== TEXT PASSAGE ==
__________
My two cents...

Comments are worse since Javadoc came to life, up to date or not.

Most of the time they do not describe the behaviour of the class in
depth and you have to get the source code 
on your screen.

We replaced quality by quantity. If I want to find the signature of a
function I can always read the code,
assuming I have access to it of course.

I would expect much more from Javadoc than class fields and member
function signatures but this would require
discipline from dev people to add significant and useful comments in
their code.

Javadoc is an evil tool, it gives the impression that your system is
documented because it easily spits out
garbage... but it's only garbage, not worth anything when you're trying
to fix a problem that requires
a broader knowledge than the 25 code lines scope on your screen.

In the mid 80's I and others in a Fortran dev. team created a super
javadoc. This beast was spitting out a FULL
document in the editor used by office people.

You would write comments in the code that were extracted and you would
get a readable well formatted
document after running the tool. Without the comments, the document
looked ... empty and ugly.
Missing items were as obvious as a nose in a face.

Easier for code reviewer to control that, no need to read the code, read
the document. If it does not make sense 
then go back to the coder.

Coders had to add decent comments since the conventions were not only
based on what you extract from the code
(like javadoc) but also what is expected in comments so the document
text content gets filled with decent content.
When you force the coder to enter comments to fil a chapter
introduction, well he/she has no choice.

Of course it looks like if creating code is twice as complex but in fact
you saved time when you need a system to be
described very precisely. It also insured that comments were meaningful
and in synch. with the code.

If no decent comments are added in the code, then were is the knowledge
and how can it be shared ?

After 20 years of dev, I dropped javadoc entirely, comments are now
minimal (function description, oddities in the code)
__________
== Rows showing where targets appear ==
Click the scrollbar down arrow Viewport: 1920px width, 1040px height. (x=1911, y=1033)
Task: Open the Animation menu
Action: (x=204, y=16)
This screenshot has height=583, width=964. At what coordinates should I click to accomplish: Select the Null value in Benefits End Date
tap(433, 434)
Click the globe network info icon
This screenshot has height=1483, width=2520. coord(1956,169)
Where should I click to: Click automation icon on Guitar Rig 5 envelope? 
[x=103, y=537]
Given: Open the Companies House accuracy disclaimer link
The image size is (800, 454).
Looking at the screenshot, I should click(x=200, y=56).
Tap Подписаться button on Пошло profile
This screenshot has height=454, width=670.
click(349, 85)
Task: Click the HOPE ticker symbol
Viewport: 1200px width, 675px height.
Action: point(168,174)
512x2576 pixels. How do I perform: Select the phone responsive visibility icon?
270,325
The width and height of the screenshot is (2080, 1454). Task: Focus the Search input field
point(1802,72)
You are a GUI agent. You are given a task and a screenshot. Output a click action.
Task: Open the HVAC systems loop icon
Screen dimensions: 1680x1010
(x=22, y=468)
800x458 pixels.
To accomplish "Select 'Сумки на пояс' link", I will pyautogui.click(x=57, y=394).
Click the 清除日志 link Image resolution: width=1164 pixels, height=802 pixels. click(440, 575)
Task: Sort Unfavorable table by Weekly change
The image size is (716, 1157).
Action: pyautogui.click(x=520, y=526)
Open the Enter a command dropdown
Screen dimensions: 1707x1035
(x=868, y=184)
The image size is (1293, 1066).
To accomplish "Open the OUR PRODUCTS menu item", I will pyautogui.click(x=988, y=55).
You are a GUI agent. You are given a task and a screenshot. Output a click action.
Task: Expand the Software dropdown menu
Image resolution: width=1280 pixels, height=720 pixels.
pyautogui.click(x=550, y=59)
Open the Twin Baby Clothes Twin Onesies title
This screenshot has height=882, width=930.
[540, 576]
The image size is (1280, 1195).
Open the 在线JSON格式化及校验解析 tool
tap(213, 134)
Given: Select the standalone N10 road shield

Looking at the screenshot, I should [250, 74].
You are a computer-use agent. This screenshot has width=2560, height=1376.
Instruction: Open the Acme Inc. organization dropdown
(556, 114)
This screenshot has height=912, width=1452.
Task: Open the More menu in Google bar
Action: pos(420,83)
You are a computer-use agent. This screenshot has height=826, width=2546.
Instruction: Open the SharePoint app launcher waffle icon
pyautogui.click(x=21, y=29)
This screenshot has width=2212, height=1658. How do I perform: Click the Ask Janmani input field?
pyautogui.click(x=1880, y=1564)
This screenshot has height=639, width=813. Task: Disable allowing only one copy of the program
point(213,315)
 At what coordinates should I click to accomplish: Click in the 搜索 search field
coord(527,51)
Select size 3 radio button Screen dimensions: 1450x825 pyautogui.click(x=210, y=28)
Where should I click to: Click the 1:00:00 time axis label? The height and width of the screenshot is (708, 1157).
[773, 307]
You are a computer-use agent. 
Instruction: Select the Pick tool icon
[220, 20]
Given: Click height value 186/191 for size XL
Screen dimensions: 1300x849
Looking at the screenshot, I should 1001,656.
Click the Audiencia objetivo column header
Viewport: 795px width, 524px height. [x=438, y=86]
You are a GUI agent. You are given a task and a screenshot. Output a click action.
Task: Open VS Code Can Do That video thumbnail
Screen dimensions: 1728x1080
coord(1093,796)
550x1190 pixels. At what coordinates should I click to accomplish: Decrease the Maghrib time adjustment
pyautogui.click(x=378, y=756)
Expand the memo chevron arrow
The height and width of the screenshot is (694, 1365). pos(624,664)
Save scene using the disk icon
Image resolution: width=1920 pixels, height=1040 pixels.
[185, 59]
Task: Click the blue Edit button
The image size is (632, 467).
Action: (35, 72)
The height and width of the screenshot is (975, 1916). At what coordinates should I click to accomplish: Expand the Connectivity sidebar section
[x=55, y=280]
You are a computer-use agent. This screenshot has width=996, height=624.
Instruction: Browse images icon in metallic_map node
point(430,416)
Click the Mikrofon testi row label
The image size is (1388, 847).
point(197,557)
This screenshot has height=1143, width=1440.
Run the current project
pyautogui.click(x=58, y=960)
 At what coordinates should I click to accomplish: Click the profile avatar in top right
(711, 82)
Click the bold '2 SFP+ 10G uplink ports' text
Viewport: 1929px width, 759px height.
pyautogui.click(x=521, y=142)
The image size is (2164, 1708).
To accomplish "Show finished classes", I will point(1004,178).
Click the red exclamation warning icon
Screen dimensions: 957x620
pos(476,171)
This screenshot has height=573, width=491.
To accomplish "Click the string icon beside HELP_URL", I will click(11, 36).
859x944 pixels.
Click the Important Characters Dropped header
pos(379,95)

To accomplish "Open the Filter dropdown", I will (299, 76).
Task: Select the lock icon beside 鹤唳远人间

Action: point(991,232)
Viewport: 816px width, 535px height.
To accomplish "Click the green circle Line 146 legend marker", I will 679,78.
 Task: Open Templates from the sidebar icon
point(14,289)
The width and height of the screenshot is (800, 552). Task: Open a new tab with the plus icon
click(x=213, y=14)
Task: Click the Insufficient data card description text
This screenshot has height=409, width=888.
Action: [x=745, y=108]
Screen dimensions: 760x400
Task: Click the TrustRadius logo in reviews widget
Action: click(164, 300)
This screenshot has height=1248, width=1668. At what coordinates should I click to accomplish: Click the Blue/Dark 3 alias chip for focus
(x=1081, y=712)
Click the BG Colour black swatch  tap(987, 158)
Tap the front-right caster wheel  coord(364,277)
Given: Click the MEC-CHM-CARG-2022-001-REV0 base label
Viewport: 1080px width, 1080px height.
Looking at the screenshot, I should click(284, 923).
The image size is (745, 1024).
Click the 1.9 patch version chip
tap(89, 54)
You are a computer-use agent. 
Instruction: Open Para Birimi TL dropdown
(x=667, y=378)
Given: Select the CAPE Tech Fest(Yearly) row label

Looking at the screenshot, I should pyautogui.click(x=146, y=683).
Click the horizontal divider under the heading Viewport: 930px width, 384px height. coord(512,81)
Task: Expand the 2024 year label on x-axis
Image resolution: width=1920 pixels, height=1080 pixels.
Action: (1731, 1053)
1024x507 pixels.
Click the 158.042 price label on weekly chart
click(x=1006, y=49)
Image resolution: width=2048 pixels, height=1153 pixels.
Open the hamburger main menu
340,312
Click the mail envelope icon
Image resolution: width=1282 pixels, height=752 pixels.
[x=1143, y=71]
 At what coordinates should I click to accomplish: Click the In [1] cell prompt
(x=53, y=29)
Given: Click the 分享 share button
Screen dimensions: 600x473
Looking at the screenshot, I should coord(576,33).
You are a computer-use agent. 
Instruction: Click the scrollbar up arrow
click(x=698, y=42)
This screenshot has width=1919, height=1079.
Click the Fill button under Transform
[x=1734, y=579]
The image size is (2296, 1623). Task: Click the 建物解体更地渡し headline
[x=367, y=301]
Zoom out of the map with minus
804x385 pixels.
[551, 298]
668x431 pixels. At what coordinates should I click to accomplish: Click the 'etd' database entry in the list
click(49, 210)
__________
== PROMPT 1 ==
Based on the post on Javadoc, say whether each statement agrees with it. Answer yes or no, and quote the deciding words.
(a) The writer's team in the mid 80's worked in Fortran.
(b) After 20 years of development, the writer still relies on Javadoc.
(c) Without comments, the generated document looked full but disorganized.
== PROMPT 2 ==
Translate this sentence from the post on Javadoc into Spanish: "Missing items were as obvious as a nose in a face."
== PROMPT 3 ==
Reproduce word for word the part of the post on Javadoc starting with "We replaced quality" and going on through "their code.".

== FULL OUTPUT 1 ==
(a) Yes: "a Fortran dev. team"
(b) No: "I dropped javadoc entirely"
(c) No: "looked ... empty and ugly"

== FULL OUTPUT 2 ==
Los elementos que faltaban eran tan evidentes como una nariz en una cara.

== FULL OUTPUT 3 ==
We replaced quality by quantity. If I want to find the signature of a
function I can always read the code,
assuming I have access to it of course.

I would expect much more from Javadoc than class fields and member
function signatures but this would require
discipline from dev people to add significant and useful comments in
their code.